Posted by Hodgman on 25 May 2016 - 06:47 AM

I believe it's actually pretty hard to usefully use more than 1-2 cores full time.

The links I posted above show AAA games successfully doing this :)

Even if you can't keen N cores busy full time, it's pretty easy to get them all 100% busy for short bursts.
It's very common to see profiler output from a typical game these days that looks like:


i.e. The GPU is the bottleneck, working flat out. There's one thread that's overburdened by single-threaded code, which occasionally goes idle to let the GPU catch up, and there's a bunch of workers that sit around idle often, but occasionally go full tilt as the main thread runs into parallel workloads.

The goal when optimizing this kind of game is to move as much stuff off the "main thread" as you can in order to take advantage of all that "free" CPU time on the other cores.

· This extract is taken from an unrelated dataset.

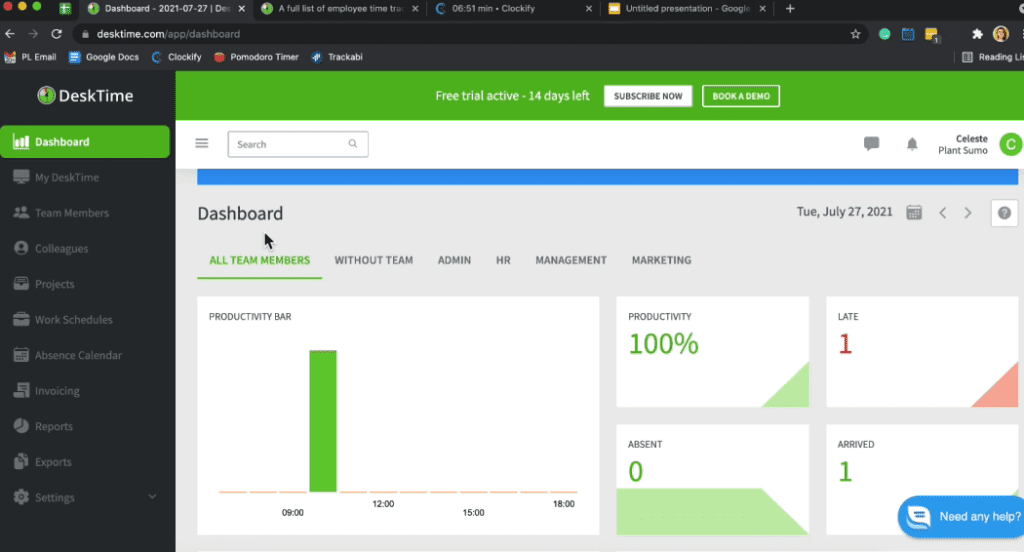Open the Need any help chat widget
This screenshot has width=1024, height=552.
960,517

Even if you don't get good efficiency out of it, you may as well use that time up and reduce the length of the critical path somewhat.

On a well structured game though, the imbalance between that "main thread" and those mostly-idle "worker threads" is not identifiable. Lots of games have profiler output that looks more like:


Or, I hate to post this because job-based/thread-pool frameworks are IMHO better than thread-per-system frameworks  :D but here's my game running with the job system disabled, so each system is tied to one thread in the pool instead of broadcasting their workloads to all threads in the pool:
Split over 3 threads for a non-hyper-threaded quad-core CPU (4th core left alone by me, so that middleware and drivers can camp out there).

The GPU is the bottleneck at 4ms a frame. The renderer takes about 2ms (~6000 draw calls), so then idles in Present for about 2ms so as to not get too far ahead of the GPU. Gameplay takes about 2ms and then idles for about 2ms so as to not get too far ahead of the renderer. Special effects and HUD (HTML :() deferred drawing commands ironically take around 4ms, so are also almost a bottleneck.

With the job system enabled, work from all three of those threads is able to be scheduled across any of them, which fills in that big "Yield" in the middle nicely, and reduces the time that the top thread wastes inside "Present" waiting on the GPU  :)

Also, if I turned on triple buffering of my frame data, then you'd see two of the middle-row's simulation loops back to back, before it Yielded due to being two frames ahead of the rendering system :) It's already dropping some frames in the above picture though - centre left shows a "TimeStep" tasks, which contains three red "Ste[p]" blocks below it. Each one of those is a simulation frame, so in this case, the renderer is only running once every three sim updates, using interpolated data. I could also increase the simulation frequency and watch all that CPU idle time dissapear :lol:

I have observed this situation quite often in a preprocessing tool using OpenMP:
Do a very simple thing like building a mip-map level in prallel: Speed up is 1.5... very disapointing
Do a complex thing like ray tracing: Speed up is 4... yep - that's the number of cores
My conclusion is that memory bandwidth limits hurt the mip-map generation.
I assume it would be faster to do mips and tracing at the same time, so memory limit is hidden behind tracing calculations.
Are there any known approaches where a job system tries to do this automatically with some info like job.m_bandWidthCost?
I've never heared of something like that.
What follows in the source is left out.